Die Indikation wird nach Netzhautbefund und Fragestellung gestellt.

01

Feuchte AMD

Leckagen und krankhafte Gefäßneubildungen können genauer lokalisiert und hinsichtlich ihrer Aktivität beurteilt werden.

02

Diabetische Retinopathie

Undichte Gefäße, Durchblutungsausfälle und Gefäßneubildungen werden für Stadieneinteilung und Therapieplanung dokumentiert.

03

Gefäßverschlüsse

Die Bildserie kann zeigen, welche Netzhautbereiche unzureichend durchblutet sind und wo Flüssigkeit austritt.

04

Entzündungen und unklare Befunde

Bestimmte entzündliche oder vaskuläre Veränderungen lassen sich durch typische Färbe- und Leckagemuster besser einordnen.

Schritt für Schritt

So entsteht die Angiografie.

Vor der Untersuchung klären wir Allergien, Medikamente, Schwangerschaft und relevante Vorerkrankungen.

  1. 01

    Pupillen erweitern

    Augentropfen erweitern die Pupille, damit Netzhaut und Gefäße gut abgebildet werden können.

  2. 02

    Venenzugang legen

    Über eine Vene am Arm wird der wasserlösliche Farbstoff verabreicht.

  3. 03

    Bildserie aufnehmen

    Die Kamera erstellt in genau festgelegten Zeitabschnitten Aufnahmen beider Augen.

  4. 04

    Phasen auswerten

    Füllungsverzögerungen, Blockaden, Leckagen und Färbemuster werden mit OCT und Untersuchungsbefund verglichen.

Befunde richtig lesen

FLA und OCT beantworten unterschiedliche Fragen.

Die Angiografie zeigt vor allem Gefäßdurchblutung und Farbstoffaustritt. Die OCT zeigt dagegen die Struktur einzelner Netzhautschichten und Flüssigkeit im Gewebe. Häufig liefern beide Verfahren zusammen die entscheidende Information.

Vorübergehende Übelkeit ist möglich; Haut und Urin können sich für einige Stunden gelblich verfärben.
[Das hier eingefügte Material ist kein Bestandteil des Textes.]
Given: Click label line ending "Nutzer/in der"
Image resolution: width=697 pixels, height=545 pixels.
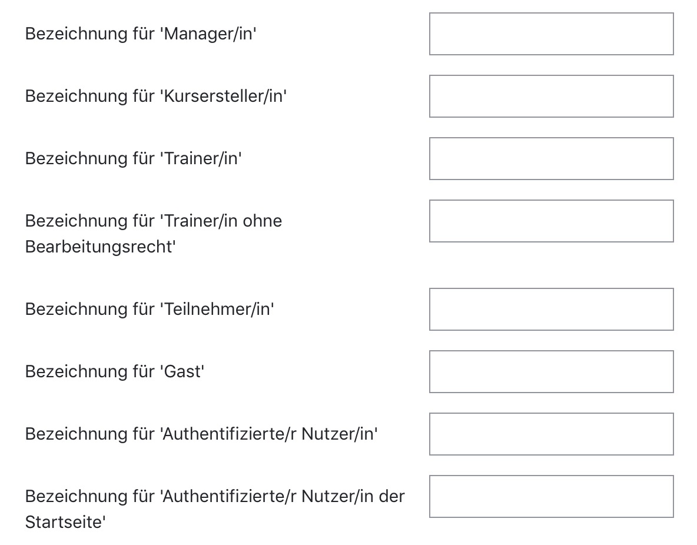Looking at the screenshot, I should (214, 497).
Allergische Reaktionen sind selten, schwere Reaktionen sehr selten. Deshalb erfolgt die Untersuchung mit entsprechender Vorbereitung und Überwachung.

Gut vorbereitet

Das hilft vor dem Termin.

  • aktuelle Medikamentenliste
  • bekannte Allergien und frühere Farbstoffreaktionen mitteilen
  • Schwangerschaft oder Stillzeit vorab angeben
  • Abholung organisieren, da die Pupillen meist erweitert werden
Häufige Fragen

Kurz und verständlich beantwortet.

Tut die Farbstoffgabe weh?

Der Einstich entspricht einer Blutabnahme. Während der Injektion kann kurz Wärme oder Übelkeit auftreten.

Ist Fluoreszein ein Röntgenkontrastmittel?

Nein. Es handelt sich um einen fluoreszierenden Farbstoff; die Aufnahmen verwenden Licht und keine Röntgenstrahlung.

Warum wird zusätzlich eine OCT gemacht?

Beide Verfahren ergänzen sich: Die Angiografie zeigt Gefäßaktivität und Leckagen, die OCT zeigt Netzhautschichten und Flüssigkeitsräume.

Medizinischer Hinweis

Diese Seite bietet allgemeine Informationen und ersetzt keine augenärztliche Untersuchung. Welche Untersuchung sinnvoll ist und wie ein Ergebnis zu bewerten ist, richtet sich nach Beschwerden, Vorgeschichte und persönlichem Befund.